▶ _Records for the task_:
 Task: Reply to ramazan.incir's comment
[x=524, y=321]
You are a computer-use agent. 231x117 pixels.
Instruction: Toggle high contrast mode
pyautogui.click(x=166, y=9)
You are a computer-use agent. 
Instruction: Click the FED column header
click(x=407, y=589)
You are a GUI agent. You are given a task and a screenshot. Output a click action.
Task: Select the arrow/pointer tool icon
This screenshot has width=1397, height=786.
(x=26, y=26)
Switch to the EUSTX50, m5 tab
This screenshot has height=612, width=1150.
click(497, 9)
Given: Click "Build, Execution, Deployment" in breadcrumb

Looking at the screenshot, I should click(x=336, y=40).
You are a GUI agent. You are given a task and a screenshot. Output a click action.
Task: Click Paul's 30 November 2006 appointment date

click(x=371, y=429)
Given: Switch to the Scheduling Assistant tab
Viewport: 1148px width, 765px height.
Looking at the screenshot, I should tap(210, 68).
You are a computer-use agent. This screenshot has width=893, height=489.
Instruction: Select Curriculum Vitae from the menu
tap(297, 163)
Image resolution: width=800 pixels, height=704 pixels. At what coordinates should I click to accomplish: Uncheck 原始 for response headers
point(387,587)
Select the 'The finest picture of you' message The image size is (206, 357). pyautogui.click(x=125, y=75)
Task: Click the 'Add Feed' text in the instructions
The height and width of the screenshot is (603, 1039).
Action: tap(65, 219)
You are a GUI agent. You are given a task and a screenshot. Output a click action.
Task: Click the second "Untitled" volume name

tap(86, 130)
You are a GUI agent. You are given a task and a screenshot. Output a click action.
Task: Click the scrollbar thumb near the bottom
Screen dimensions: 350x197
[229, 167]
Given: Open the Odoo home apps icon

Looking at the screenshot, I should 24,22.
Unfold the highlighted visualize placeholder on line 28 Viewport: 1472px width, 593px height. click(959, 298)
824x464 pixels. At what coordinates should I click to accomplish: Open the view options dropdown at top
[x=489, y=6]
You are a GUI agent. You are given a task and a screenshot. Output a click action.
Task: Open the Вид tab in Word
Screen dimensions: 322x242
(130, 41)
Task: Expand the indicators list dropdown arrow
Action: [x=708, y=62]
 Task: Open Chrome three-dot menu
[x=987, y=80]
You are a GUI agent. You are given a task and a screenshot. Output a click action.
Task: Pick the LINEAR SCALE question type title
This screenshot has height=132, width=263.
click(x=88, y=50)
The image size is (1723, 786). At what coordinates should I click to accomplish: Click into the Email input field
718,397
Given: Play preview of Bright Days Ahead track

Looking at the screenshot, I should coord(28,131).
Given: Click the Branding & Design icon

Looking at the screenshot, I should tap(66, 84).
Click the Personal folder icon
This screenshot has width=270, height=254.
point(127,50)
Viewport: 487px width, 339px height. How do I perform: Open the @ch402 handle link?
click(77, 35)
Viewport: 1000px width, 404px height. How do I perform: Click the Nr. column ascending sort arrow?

▶ _Work required_:
A single number is required: how many lines in these records contain "Switch".

▶ _Result_:
2